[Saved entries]
◆ ◆ ◆
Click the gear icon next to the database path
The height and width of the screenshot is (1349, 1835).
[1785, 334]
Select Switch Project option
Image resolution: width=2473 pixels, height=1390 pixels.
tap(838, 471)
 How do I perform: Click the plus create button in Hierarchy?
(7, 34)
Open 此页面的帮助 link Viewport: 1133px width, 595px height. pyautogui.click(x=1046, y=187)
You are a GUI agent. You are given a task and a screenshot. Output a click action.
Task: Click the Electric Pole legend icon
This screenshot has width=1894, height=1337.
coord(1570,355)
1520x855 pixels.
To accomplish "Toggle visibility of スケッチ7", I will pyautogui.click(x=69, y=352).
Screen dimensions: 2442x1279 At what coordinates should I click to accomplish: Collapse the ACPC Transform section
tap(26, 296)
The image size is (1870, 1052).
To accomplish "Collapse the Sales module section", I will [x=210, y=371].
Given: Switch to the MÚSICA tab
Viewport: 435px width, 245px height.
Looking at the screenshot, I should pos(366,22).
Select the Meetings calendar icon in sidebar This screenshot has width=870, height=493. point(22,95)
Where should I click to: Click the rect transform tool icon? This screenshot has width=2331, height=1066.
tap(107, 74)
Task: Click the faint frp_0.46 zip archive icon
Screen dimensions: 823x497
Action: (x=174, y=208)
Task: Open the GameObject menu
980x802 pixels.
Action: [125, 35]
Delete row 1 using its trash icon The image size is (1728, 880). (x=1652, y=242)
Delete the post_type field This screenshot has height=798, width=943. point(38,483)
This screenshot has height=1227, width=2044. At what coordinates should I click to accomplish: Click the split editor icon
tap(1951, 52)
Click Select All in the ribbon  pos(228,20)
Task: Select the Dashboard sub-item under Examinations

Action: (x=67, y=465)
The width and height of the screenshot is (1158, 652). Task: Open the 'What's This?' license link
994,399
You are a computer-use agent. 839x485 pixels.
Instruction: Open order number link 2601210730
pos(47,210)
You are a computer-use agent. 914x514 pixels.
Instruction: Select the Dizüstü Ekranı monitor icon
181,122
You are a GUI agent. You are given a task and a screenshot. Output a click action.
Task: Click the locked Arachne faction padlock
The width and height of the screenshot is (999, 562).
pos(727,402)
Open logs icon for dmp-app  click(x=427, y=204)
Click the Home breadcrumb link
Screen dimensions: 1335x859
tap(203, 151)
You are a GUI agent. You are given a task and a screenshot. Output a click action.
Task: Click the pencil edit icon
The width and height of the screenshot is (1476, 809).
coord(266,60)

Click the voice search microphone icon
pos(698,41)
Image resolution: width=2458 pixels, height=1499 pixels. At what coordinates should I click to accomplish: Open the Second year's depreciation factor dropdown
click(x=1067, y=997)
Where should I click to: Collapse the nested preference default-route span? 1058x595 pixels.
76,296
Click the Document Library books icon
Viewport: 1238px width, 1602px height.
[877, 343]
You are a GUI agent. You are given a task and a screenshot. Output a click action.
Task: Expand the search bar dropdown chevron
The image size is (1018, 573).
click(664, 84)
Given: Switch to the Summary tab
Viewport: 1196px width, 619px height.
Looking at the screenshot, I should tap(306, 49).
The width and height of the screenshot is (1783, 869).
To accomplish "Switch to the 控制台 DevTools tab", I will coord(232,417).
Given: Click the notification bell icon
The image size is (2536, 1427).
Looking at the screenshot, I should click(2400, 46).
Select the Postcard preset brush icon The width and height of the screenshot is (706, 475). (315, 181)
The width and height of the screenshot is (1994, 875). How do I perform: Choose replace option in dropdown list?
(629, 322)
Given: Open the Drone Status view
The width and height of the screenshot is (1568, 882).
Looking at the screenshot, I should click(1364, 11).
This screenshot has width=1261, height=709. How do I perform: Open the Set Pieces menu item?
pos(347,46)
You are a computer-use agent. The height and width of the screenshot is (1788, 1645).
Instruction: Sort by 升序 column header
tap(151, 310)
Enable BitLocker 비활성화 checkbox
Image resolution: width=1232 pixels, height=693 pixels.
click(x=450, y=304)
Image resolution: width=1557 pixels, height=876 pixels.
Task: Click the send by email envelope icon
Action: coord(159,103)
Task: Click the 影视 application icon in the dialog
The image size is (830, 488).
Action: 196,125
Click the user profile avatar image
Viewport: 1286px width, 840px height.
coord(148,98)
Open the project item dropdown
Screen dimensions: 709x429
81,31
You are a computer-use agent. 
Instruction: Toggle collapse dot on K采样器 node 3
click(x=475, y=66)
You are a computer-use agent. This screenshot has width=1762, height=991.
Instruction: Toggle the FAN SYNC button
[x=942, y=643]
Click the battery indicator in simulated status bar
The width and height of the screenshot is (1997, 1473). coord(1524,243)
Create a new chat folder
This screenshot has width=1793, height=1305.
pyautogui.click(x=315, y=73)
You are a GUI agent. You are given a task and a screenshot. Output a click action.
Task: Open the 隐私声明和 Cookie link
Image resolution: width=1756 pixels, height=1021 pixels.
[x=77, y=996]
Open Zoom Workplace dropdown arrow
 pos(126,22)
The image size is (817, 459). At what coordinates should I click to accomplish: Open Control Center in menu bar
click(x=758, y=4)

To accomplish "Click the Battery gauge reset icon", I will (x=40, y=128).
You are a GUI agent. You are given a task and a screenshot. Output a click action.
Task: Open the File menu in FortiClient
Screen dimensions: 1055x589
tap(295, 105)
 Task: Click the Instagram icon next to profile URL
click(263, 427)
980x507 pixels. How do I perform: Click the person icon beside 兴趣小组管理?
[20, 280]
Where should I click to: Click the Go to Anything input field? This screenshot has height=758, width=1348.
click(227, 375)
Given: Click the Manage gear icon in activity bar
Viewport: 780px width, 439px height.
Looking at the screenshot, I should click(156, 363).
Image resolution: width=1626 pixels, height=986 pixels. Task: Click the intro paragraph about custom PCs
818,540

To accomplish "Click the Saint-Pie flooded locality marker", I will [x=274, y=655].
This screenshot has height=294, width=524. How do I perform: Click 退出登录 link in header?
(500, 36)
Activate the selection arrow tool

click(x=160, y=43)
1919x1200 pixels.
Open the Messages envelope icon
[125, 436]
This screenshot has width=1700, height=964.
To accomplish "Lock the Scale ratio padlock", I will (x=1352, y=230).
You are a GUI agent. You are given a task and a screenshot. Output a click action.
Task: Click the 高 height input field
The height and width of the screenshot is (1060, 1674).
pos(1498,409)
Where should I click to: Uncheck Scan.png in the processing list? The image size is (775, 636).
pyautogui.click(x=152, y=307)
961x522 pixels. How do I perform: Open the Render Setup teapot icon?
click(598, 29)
◆ ◆ ◆
The task:
Reproduce exactly the lines above from the line with "Given: Switch to the MÚSICA tab" to the line with "Select the Meetings", including both, and add nothing.

Output below:
Given: Switch to the MÚSICA tab
Viewport: 435px width, 245px height.
Looking at the screenshot, I should pos(366,22).
Select the Meetings calendar icon in sidebar This screenshot has width=870, height=493. point(22,95)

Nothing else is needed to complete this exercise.